Both are strategies for securing the truth of ‘counterfactuals’ of the form ‘if X were the case, then Y might not be the case.’ These ‘might not’ counterfactuals, I argue, are incompatible with the corresponding ‘would’ counterfactuals. But the strategies can also be used directly to show the falsehood of the ‘would’ counterfactuals, without any detour through the ‘might not’ counterfactuals.
I consider, and reject, a number of rival positions:
- most counterfactuals are indeterminate;
- they have context-dependent truth values;
- the ‘might not’/’would’ clash is merely pragmatic; and
- there is no such clash at all.
I concede that some counterfactuals are true in virtue of necessary connections between antecedents and consequents. But such counterfactuals are rare, and do little to offset the preponderance of false counterfactuals.
How, then, does our practice of uttering counterfactuals survive? Close to the ordinary but false counterfactuals that we utter are counterfactuals that are true but not ordinary — e.g., ones with probabilistic consequents. They support our practice when the standards for asserting counterfactuals are forgiving, as they typically are on the street. However, the street is not always forgiving; even when it is, falsehood is merely tolerated rather than eradicated; and we philosophers are not always on the street. - Begging to Differ With Similarity Accounts of Counterfactuals
Abstract
Widespread agreement among philosophers on a given topic is rare. However, it is enjoyed by similarity accounts of counterfactuals. Roughly, they say that the counterfactual
if p were the case, q would be the case
is true if and only if
at the nearest p-worlds, q is true.
I disagree with such accounts, for many reasons. - A Poisoned Dart for Conditionals
Abstract
Suppose I throw at random an infinitely thin dart at a representation of the [0, 1] interval of the real line. Here are two propositions concerning the landing point:
L (for “left” ): [0, ½]
(In words: the dart lands on a point in the left half of the interval, endpoints included.)
C (for “conditional”): [½, 1] → ½
(In words: if the dart lands on a point in the right half of the interval, endpoints included, then it lands exactly on ½.)

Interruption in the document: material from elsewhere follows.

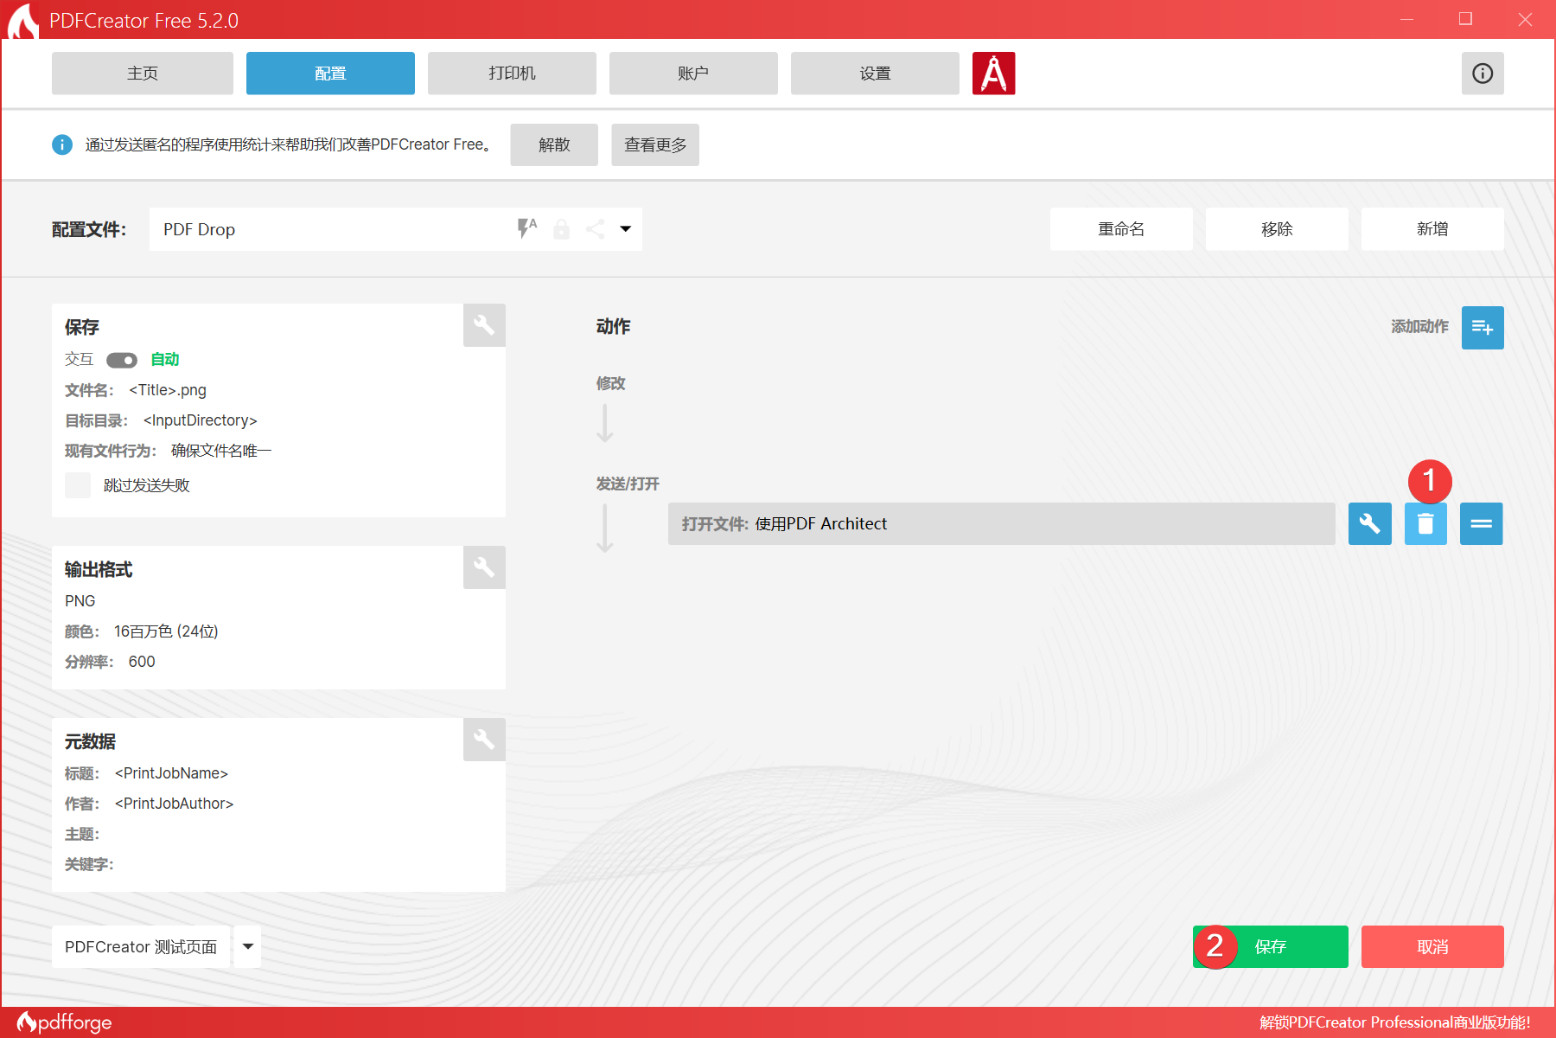Click the green 保存 button
Viewport: 1556px width, 1038px height.
pos(1270,947)
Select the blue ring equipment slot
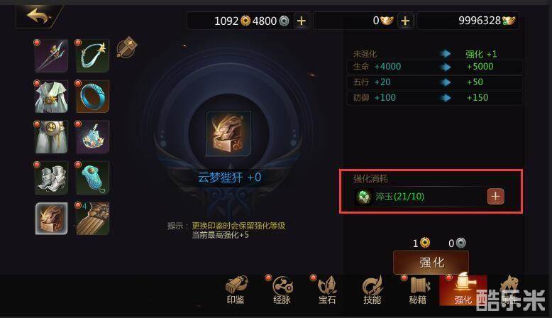552x318 pixels. click(x=92, y=97)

I will present two paradoxes concerning how L, C, and their probabilities relate to each other. They will add different claims about how L and C are inferentially related. I hope that my discussion of various ways of solving my paradoxes will shed some light on the semantics of the indicative conditional. I will target the material conditional analysis, the ‘Or-to-If’ inference, two ‘Export’ principles for iterated conditionals, and McGee’s ‘counterexample to modus ponens’. I will trace their downfall to a common source. So one of my goals is to unify a number of seemingly disparate phenomena.
Cory Nichols (Princeton) will comment on "Begging to Differ..."
H. Orri Stefánsson (Institute for Futures Studies) will comment on "Most Counterfactuals..." with a talk titled "A multidimensional response to counterfactual skepticism"
Alan Hájek has been arguing that the counterfactuals we take for granted in practical deliberation, ordinary discourse and philosophical analysis are actually false. The aim of this talk is to respond to this skeptical challenge by suggesting a strong reading of a recent multidimensional possible world semantics for conditionals. This semantics has it that in additional to ordinary facts, there are counter-facts, that are truth-makers for counterfactual claims. I will suggest that these counterfacts are part of the fundamental structure of reality but are not in all cases entailed by the ordinary facts. The upshot is a theory of counterfactuals according to which most counterfactuals that we ordinarily accept do indeed come out true. But the cost is that we have to abandon the popular thesis of Humean supervenience.